Our analysis provides a systematic quantification of the long-term health associations of the human faecal microbiome. In spite of using a remarkably heterogeneous, but robust outcome variable, we could identify specific gut microbiome features that were linked to all-cause mortality during the 15-year follow-up. These associations can be observed both in the Eastern and Western Finns who have differing genetic backgrounds, lifestyles and mortality rates14,15. Our results extend previously reported cross-sectional associations1,2,3,4,23. However, despite being a heterogeneous outcome, all-cause mortality is also a robust end point as it is virtually free of misclassification or loss to follow-up. Although individuals in the fourth quartile of PC3 had a 49% greater relative risk for all-cause mortality than those in the first quartile, microbiome signatures did not improve model discrimination.

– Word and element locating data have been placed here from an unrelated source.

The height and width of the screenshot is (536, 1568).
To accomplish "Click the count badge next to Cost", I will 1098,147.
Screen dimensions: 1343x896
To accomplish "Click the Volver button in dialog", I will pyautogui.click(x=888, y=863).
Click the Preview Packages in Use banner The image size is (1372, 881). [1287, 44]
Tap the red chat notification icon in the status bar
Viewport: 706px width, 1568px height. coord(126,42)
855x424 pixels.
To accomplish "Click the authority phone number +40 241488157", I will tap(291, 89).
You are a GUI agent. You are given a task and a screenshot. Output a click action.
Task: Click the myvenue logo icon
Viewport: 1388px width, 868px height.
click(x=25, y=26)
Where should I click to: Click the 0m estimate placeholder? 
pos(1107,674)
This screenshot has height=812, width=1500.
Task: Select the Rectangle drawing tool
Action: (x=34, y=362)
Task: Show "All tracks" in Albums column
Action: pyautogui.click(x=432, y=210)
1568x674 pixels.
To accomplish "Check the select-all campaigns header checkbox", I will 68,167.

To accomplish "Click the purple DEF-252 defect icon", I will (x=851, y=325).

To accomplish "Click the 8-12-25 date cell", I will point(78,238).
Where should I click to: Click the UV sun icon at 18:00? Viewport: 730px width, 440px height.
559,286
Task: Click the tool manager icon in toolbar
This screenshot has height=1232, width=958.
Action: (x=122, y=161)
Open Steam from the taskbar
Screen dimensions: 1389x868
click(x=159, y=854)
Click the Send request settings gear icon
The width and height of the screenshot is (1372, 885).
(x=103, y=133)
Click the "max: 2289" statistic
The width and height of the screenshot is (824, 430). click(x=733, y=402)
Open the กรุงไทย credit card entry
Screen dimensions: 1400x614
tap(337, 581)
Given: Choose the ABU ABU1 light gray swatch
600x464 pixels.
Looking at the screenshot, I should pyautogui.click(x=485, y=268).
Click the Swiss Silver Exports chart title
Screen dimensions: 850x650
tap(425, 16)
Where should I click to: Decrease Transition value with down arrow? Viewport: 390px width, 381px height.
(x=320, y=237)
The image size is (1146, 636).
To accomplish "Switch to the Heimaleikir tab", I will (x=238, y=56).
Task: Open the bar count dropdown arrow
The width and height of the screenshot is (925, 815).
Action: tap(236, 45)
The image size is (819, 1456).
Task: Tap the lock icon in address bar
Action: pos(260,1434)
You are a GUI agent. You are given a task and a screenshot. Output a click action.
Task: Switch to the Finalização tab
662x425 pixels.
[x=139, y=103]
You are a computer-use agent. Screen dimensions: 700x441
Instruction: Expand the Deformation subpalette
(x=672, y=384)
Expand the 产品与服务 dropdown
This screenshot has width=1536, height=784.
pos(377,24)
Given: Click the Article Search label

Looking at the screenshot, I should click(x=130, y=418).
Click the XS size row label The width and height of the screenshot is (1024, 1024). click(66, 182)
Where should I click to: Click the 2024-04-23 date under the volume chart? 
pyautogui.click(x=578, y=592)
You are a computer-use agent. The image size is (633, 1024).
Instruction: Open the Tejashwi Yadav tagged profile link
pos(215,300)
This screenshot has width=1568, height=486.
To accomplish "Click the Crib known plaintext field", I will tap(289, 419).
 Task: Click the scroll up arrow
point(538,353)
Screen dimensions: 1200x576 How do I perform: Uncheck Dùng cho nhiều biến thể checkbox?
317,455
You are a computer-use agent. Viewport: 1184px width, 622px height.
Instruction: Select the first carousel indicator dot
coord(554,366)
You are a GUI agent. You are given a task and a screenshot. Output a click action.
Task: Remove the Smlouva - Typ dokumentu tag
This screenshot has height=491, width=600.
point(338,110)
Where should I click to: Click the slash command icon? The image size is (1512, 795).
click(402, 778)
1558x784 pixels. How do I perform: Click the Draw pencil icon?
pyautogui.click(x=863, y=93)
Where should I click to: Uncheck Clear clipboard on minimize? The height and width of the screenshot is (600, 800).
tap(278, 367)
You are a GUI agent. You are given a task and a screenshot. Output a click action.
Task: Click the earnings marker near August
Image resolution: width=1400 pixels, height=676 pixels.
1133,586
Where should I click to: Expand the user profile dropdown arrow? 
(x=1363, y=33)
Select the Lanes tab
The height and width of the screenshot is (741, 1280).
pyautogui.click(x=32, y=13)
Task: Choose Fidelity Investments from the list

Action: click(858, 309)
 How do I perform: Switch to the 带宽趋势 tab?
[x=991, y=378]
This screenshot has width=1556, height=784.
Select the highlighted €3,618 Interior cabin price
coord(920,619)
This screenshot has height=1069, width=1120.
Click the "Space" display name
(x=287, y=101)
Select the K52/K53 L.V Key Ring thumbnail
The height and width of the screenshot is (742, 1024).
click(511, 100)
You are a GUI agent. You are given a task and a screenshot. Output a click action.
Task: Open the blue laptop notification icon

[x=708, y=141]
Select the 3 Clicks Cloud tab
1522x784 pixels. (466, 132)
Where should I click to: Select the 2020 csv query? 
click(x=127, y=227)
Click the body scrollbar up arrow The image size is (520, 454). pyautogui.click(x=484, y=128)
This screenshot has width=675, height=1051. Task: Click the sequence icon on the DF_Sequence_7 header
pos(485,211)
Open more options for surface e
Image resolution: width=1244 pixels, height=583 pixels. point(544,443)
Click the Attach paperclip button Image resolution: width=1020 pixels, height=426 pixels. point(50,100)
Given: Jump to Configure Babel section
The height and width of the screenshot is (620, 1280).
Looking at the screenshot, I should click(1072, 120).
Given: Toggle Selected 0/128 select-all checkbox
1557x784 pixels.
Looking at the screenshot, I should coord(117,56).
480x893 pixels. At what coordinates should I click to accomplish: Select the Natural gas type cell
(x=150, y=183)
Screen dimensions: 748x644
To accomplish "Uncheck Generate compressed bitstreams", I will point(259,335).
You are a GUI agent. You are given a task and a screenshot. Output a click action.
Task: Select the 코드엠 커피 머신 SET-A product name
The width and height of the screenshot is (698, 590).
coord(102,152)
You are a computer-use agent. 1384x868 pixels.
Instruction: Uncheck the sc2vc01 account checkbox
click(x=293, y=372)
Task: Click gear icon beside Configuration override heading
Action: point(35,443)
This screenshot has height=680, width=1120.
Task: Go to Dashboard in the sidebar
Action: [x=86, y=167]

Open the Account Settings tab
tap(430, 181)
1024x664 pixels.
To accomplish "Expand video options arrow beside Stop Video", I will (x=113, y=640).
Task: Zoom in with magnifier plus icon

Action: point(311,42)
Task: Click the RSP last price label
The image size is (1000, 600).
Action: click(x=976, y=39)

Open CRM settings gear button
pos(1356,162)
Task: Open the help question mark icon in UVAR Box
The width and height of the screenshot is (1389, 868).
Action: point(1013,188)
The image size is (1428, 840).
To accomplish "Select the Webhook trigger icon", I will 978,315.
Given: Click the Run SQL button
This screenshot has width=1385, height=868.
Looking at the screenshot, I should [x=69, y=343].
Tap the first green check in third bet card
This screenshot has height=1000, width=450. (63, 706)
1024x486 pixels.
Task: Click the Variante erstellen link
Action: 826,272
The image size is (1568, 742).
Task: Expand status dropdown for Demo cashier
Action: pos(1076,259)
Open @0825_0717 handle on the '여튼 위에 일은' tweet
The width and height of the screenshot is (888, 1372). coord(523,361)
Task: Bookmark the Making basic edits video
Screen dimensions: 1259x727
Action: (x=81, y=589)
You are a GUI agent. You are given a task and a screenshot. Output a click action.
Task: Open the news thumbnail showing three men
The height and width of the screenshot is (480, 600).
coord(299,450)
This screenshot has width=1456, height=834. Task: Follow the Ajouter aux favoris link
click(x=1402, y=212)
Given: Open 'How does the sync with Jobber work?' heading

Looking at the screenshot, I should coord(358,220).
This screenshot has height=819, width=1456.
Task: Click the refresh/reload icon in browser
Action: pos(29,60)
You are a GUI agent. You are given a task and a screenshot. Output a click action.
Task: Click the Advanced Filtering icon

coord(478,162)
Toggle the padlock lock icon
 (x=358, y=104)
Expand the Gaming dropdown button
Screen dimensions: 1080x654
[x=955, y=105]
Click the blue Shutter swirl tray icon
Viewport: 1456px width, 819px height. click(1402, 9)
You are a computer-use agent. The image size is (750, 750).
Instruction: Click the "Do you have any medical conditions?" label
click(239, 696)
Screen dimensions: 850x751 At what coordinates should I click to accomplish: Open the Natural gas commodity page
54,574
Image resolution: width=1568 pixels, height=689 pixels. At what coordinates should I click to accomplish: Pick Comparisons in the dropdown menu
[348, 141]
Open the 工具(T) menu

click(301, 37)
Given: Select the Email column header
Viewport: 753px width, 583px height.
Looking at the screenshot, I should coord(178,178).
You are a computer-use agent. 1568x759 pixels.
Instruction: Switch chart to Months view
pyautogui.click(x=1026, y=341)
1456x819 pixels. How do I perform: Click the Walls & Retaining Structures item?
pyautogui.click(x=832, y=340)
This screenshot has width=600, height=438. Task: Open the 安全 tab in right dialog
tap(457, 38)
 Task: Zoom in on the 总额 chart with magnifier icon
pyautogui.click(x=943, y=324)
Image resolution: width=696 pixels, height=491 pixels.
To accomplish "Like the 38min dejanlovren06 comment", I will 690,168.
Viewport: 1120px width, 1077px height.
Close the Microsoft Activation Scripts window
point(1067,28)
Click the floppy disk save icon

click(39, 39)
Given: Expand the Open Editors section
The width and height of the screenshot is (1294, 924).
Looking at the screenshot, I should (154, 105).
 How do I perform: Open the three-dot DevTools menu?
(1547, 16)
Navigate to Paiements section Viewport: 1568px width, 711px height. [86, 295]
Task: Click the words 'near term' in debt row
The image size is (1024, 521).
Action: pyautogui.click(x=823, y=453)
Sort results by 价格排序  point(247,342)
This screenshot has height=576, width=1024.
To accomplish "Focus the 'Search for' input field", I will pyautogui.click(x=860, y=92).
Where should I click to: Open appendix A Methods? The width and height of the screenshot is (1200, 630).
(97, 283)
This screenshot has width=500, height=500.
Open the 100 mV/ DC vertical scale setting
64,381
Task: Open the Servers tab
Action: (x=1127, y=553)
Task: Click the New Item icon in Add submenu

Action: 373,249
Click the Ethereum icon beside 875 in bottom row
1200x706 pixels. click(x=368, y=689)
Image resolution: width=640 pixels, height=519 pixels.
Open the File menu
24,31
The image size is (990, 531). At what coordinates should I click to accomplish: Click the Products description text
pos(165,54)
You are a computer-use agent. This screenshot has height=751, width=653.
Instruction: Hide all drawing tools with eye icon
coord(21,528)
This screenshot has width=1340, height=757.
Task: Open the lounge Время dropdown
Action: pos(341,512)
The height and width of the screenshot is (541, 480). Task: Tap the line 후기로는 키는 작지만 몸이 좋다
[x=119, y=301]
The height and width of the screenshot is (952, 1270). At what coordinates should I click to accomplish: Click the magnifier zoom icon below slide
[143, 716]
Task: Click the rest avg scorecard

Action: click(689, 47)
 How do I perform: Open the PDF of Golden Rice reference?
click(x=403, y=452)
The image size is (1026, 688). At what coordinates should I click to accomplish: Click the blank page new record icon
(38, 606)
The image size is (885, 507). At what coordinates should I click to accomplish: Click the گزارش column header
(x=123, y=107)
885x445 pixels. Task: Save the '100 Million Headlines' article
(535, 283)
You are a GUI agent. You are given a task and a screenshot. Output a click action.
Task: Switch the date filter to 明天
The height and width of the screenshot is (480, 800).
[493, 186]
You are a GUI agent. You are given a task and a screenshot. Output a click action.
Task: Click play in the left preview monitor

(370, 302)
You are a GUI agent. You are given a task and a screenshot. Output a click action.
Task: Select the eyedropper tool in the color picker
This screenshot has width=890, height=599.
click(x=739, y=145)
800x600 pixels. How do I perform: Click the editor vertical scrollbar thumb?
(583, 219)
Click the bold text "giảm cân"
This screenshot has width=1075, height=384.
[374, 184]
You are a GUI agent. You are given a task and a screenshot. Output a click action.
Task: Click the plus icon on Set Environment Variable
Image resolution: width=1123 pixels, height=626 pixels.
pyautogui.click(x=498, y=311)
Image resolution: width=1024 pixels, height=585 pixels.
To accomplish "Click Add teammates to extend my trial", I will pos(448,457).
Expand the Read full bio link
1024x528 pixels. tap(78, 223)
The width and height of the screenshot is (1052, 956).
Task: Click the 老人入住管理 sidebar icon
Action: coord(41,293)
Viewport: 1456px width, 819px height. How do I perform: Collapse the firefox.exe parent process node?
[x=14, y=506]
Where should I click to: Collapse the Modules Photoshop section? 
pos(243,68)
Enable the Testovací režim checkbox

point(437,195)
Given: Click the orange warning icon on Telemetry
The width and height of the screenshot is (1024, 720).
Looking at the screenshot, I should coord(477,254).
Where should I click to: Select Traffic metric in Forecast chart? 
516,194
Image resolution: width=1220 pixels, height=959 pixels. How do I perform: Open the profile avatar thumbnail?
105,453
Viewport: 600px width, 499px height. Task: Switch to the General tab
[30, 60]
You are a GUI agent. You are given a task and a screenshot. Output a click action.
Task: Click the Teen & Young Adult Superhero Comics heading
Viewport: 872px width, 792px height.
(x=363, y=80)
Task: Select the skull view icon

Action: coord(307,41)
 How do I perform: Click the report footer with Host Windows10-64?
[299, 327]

However, the c-statistic is a conservative method for assessing changes in model fit24. Even commonly accepted disease risk factors such as hypertension and smoking have only marginal impact on the c-statistic individually, but lead to a more accurate reclassification of large proportions of patients into higher or lower risk categories25. The PCA signatures are optimised to uncover maximal differences across individuals in the population, and they are thus potentially influenced by environmental and host factors. Whereas this may pose limitations for significance estimation26,27, the unsupervised principal component analysis (PCA) has been commonly used to uncover associations between broad patterns of microbiome variation, health and environmental factors, and it provides the first step towards understanding the underlying causes. In addition, our results on the association of the gut microbiome with cause-specific mortality demonstrate that its association with some fatal outcomes is considerably stronger than with others, in spite of the lower number of events and hence reduced statistical power. The observed associations suggest that specific taxonomic configurations of the human gut microbiome may reflect health-associated changes that are linked to increased mortality, or potentially play a unique role in the maintenance of health and development of incident disease5,16,21.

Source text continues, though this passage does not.